I shrug, body twisting in his hold to gesture at the photo lying on my desk.

"Wondering how many years she's had to push herself away. Wondering if she feels like she needs to push herself away still." I say softly.

Hyung's arms tighten.

"It's a defence tactic. To protect yourself. And it's one that's been instilled in her, one she can't quite break out of. Jiminie told me that she couldn't bring herself to come with him, not to the house, not to somewhere where they could talk more."

And his words make my heart shatter a bit more.

Had we stopped being someone safe for her? Had the truth meant she was afraid of us being afraid?

"I don't blame her." I say.

And as the words spill past my lips I realise how true they are.

I don't blame her.

Not in the slightest.

I couldn't even bring myself to assign even the tiniest amount of blame to her.

I couldn't blame her for shielding herself.

For protecting herself.

For wanting to be safe.

And for wanting to be normal.

We'd been together months. And known her longer. And whilst these months had taught me just how much she fit perfectly, just how much I wanted her, how much I loved her. 

But months put against centuries of experience and hurt and pain from the wrong people couldn't be wiped away.

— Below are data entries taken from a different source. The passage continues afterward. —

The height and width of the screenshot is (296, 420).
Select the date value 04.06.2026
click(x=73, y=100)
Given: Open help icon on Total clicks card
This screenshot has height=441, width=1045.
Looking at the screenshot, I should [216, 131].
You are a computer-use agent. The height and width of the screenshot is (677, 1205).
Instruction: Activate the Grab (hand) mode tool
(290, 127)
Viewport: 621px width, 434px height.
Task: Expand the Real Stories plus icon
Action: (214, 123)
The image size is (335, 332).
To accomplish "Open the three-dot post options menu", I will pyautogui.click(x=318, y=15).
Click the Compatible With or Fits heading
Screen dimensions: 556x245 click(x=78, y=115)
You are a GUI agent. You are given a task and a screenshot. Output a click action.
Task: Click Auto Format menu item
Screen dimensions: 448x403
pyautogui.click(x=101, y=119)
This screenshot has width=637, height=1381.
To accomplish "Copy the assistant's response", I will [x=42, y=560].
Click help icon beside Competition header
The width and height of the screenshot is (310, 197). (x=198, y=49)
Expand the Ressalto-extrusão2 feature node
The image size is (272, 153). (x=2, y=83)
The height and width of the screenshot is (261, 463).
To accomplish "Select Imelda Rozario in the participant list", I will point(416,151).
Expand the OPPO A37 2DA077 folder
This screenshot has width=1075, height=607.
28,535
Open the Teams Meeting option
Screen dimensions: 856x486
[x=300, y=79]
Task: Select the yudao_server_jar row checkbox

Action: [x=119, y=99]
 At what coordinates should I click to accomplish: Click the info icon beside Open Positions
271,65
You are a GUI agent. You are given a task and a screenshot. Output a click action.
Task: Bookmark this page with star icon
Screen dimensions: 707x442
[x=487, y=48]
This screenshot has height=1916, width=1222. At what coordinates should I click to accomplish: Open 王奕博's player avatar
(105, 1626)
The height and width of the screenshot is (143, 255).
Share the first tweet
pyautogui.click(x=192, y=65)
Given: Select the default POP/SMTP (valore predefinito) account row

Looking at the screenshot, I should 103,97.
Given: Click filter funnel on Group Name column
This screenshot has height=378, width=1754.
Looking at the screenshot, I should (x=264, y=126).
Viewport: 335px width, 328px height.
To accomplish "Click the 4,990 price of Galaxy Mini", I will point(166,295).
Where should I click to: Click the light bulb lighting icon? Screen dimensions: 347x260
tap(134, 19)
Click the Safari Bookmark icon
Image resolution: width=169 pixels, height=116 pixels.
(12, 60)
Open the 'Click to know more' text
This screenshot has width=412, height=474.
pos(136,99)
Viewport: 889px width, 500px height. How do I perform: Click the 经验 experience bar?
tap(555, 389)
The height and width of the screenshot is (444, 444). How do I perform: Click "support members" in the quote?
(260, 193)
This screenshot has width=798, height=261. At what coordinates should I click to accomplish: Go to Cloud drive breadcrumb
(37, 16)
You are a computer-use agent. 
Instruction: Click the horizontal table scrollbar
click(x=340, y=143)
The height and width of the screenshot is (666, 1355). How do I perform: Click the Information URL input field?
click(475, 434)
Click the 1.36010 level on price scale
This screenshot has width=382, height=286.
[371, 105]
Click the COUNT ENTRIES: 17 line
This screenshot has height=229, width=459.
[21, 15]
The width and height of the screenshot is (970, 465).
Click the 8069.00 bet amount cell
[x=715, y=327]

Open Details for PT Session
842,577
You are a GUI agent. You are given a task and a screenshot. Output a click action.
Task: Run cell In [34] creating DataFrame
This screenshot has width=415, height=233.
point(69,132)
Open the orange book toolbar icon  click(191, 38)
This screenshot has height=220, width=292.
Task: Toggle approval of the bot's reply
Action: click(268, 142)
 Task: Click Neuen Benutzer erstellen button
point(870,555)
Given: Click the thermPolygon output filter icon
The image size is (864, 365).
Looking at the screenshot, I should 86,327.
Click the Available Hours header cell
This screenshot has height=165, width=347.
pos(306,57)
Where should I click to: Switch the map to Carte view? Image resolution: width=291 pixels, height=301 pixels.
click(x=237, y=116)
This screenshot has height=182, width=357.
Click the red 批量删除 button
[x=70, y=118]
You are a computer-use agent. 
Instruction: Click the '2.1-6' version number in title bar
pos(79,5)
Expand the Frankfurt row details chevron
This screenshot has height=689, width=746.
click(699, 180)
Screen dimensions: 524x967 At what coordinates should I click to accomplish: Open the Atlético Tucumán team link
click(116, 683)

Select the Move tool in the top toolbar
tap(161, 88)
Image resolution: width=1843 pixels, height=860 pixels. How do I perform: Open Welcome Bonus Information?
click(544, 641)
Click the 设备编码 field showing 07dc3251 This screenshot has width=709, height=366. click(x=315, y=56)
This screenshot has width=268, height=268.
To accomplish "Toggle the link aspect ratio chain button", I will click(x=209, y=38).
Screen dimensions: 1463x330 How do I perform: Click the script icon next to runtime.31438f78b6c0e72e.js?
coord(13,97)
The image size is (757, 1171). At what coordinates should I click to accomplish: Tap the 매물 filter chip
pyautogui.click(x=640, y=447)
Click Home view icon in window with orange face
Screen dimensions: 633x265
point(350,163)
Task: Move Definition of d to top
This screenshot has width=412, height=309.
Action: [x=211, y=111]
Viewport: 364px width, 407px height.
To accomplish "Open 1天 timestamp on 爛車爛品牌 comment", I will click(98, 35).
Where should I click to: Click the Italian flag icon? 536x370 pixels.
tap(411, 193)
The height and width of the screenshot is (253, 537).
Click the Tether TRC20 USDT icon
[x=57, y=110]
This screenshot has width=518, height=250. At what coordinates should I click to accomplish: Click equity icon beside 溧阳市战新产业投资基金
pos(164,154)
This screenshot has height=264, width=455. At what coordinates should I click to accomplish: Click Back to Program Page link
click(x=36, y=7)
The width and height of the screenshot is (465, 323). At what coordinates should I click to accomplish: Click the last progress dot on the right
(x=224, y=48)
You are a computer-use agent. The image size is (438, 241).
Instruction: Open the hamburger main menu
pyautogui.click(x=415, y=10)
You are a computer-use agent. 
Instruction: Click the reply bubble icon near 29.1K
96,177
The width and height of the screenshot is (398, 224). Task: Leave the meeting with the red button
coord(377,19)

She needed to rebuild her trust, needed to know we had no intention of running or hiding or shying away from her because of the life she was handed, because of the choice that was made for her when she was turned into a siren.

"You don't?" Joon hyung asks, voice void of any judgement. He sounds thoughtful. Wondering what brings me to that.

I shake my head.

"Apart from her... her being a siren, I don't think anything was false. I think she's been genuine and honest and open. And her being a siren doesn't change that I love her. It just makes me hurt for her, that she's had centuries to suffer, centuries to be alone." I murmur.

"I feel stupid. Because despite everything I've read on sirens, read about psychological trauma... everything I've learnt is worthless. Because I don't know how to help her and yet I can't keep seeing her in pain, I don't want to see the same pain in her eyes that I saw the other day. I don't want her to be afraid." He says plaintively, voice aching and wobbly and when I tilt my head to him it's to see him blinking back the glossy sheen to his warm brown eyes, face crumpling with distress.

And when I reach to cup his cheeks, he leans into the touch, forehead resting against mine and tugging me back, chasing physical comfort, holding me as he burrows himself close; bigger, broader frame tucked against my own.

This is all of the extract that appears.